Gazprom Neft planning to buy lubricants plant in Finland or Baltics

VENICE, Italy. March 18 (Interfax) - Gazprom Neft is planning to buy a lubricants plant in Finland or the Baltics, General Director of Gazprom Neft Lubricants Alexander Trukhan told reporters.

"The Northern European market is very promising for us. Right now we are supplying small batches there from a plant in Bari, Italy. But it would be more logical to reduce the logistics and have our own plant, for example, in Finland, Estonia or Latvia. Right now we are holding negotiations with three plants. We plan to start with processing and later buy if we are convinced of the project's effectiveness," he said.

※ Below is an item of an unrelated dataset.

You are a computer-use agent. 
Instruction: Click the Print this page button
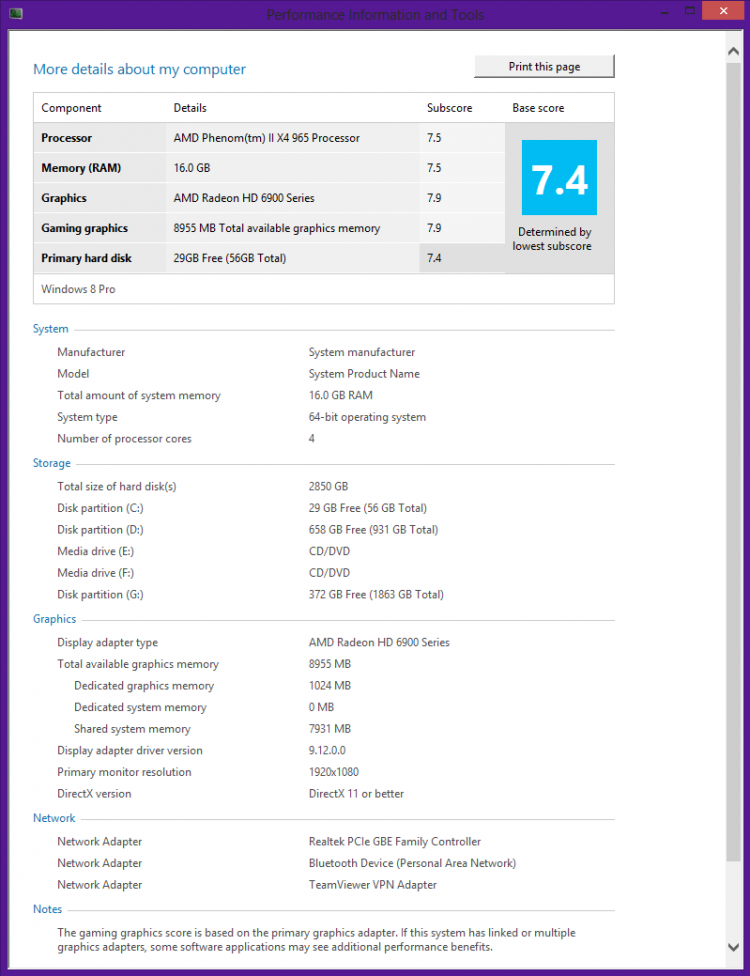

Gazprom Neft is eyeing lubricant plants not far from the border with Russia and capable of producing at least 30,000 tonnes of product a year.

"Given the fact that the construction of a new lubricants plant in Europe with such a capacity would cost approximately $40-$50 million, we'll take that price as a benchmark," Trukhan said.

The company currently delivers 12,000-20,000 tonnes of lubricants to Northern Europe, but it expects to seriously ramp up its presence in the region, he said.

However, Gazprom Neft's overseas lubricants business is negatively impacted by the 60/66 tax system, under which export duties for lubricants are equal to those for dark petroleum products.

"However, lubricants are a high-tech product and not a raw material. Higher costs are involved in producing lubricants," Trukhan said.

Together with other interested oil companies, Gazprom Neft is in talks with the Russian Energy and Finance Ministries on settling this situation.

"We really hope to find an agreement on this issue," he said.

The business of domestic lubricant producers "is in a deplorable state," Trukhan said. "And this despite the fact that the Russian lubricant market as a whole is growing because of imports and the development of the business of large overseas players here," he said.

Because of the 60/66 system, at this point Gazprom Neft is rejecting the idea of entering the lubricant market in China.

"We are very interested in the program to develop the northern territories of China. We took lubricants there through Kazakhstan, but because of the export duty, we closed that direction," Trukhan said.